Forschungsexpedition fürs Klima: 389 Tage in der Arktis
Die „Polarstern“ ist nach mehr als einem Jahr planmäßig nach Bremerhaven zurückgekehrt. An Bord: zahlreiche Forscher:innen und neue Klimadaten.
Wissenschaftler:innen aus mehr als 20 Staaten unter der Leitung des Alfred-Wegener-Instituts (AWI) forschten im Wechsel. Ziel der langen Reise war es vor allem, Daten für die Klimaforschung zu sammeln.
„Wir waren Zeugen davon, wie das Eis verschwindet“, sagte Expeditionsleiter Markus Rex vom AWI nach seiner Rückkehr. „Man braucht dazu nicht mal Gerätschaften, man sieht es mit bloßen Augen.“
Allein darauf haben die Wissenschaftler:innen sich aber doch nicht verlassen. Die „Polarstern“ ließ sich an einer Eisscholle festfrieren und trieb mit dieser durch die Arktis. Rund um das Schiff entstand ein Netzwerk aus Messstationen. „Wir haben sozusagen das Uhrwerk aufgemacht und uns jede kleine Schraube angeguckt – jetzt verstehen wir die ganze Uhr besser als je zuvor“, sagte Rex. „Unsere neuen Daten helfen uns dabei, Klimamodelle für die Arktis zu bauen.“
Im September hatte das AWI gemeldet, dass die Eisdecke des Arktischen Ozeans in diesem Sommer auf die zweitkleinste Fläche seit Beginn der Satellitenmessungen im Jahr 1979 geschrumpft sei, nämlich auf 3,8 Millionen Quadratkilometer. Nur im Jahr 2012 waren es noch etwa 0,5 Millionen Quadratkilometer weniger gewesen.

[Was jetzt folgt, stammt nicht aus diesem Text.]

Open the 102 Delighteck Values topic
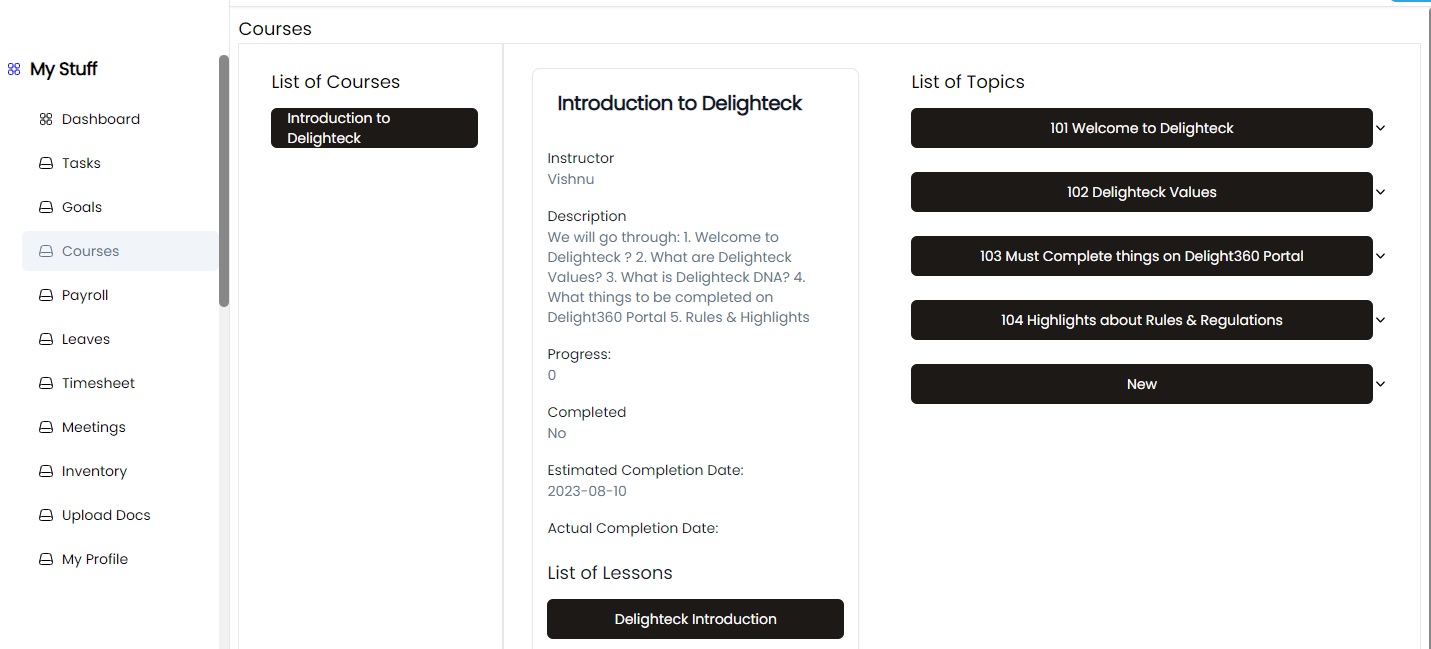[1141, 192]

Es droht eine eisfreie Arktis
Dass die sogenannte Meereisausdecke im Sommer schrumpft, ist erst einmal normal – nur wird der Effekt nach und nach stärker. Der besonders große Eisverlust in diesem Jahr hatte mehrere Ursachen. Zum einen habe sich in den russischen Randmeeren schon im Winter eher dünnes und somit schnell schmelzendes Meereis gebildet, hieß es. Zum anderen sei der arktische Sommer sehr warm gewesen, und zwar sowohl die Luft- als auch die Wassertemperaturen.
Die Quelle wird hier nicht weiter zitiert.